Chris: I know it sounds funny because we had the other interview talking about the continuation practice; where it’s good to file a continuation. You may or may not have the very best claims in the first application and you may have had to come to a compromise with the examiner. So we file the continuation and when they're asking for this terminal disclaimer, it doesn't hurt you because the first application doesn't change. It has the same expiration date. This is specific to the second application. So the second application cannot have a longer expiration date than the original.

Do you keep your patent term adjustment?

Chris: You do. If the first case had a long patent term adjustment then the second case may not get that same PTA. It’s an issue and something to be aware of. If you have a long PTA in the first case, you might use some techniques to try to maintain a similarly long PTA in the second case. But the original patent still has the same term, so you're covered on that point.

Can you refuse to file a terminal disclaimer?

Chris: You can. The old school theory was, you're never going to win by arguing against the terminal disclaimer requirement. That's probably true for most cases, but if you make persuasive enough arguments, you can overcome that requirement the U.S. Patent Office gives you. We've been successful at traversing a terminal disclaimer requirement.

If you potentially win and not argue, then why not always argue?

Chris: Good point. It's mainly due to cost. The terminal disclaimer's easy to prepare and file. If the patent term adjustment isn't very long, you're not going to gain or lose anything. It depends on the overall cost. Remember, we're talking about the end of a patent term, so a lot of patents are useful at the beginning and not so much at the end. With certain businesses, the end is the most important. If you had a huge licensing deal on the table, getting an extra six months at the end might be something valuable.
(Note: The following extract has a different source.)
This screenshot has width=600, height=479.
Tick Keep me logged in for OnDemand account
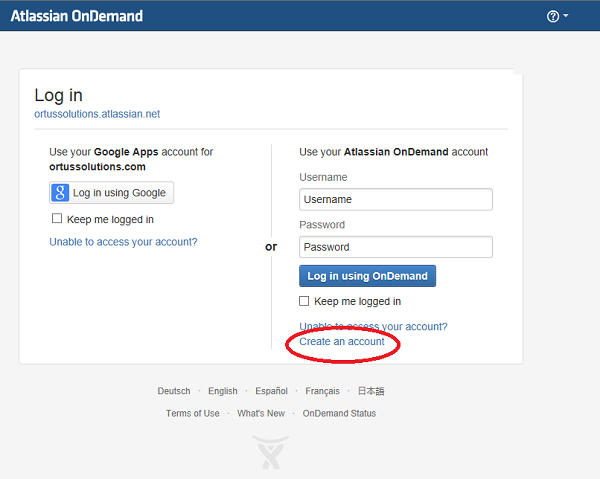click(x=305, y=301)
It happens more in the pharmaceutical business. Not so much with the electronic business, because it moves fast. For instance, you probably can’t get an older iPhone to work anymore even if it didn't come out that long ago. In a technology like that, losing 6 months at the end of the patent term would probably not be that much of a detriment.

Any other downside?

Chris: One more thing that's not really so much a downside, but a requirement on the terminal disclaimer. There's a requirement that the assignee needs to be the same on both applications. You shouldn't be able to get two similar applications and file the terminal disclaimer and license one application to one part and another to different party and potentially have them in conflict with each other. We want one assignee to own both. That passes muster at the U.S. Patent Office.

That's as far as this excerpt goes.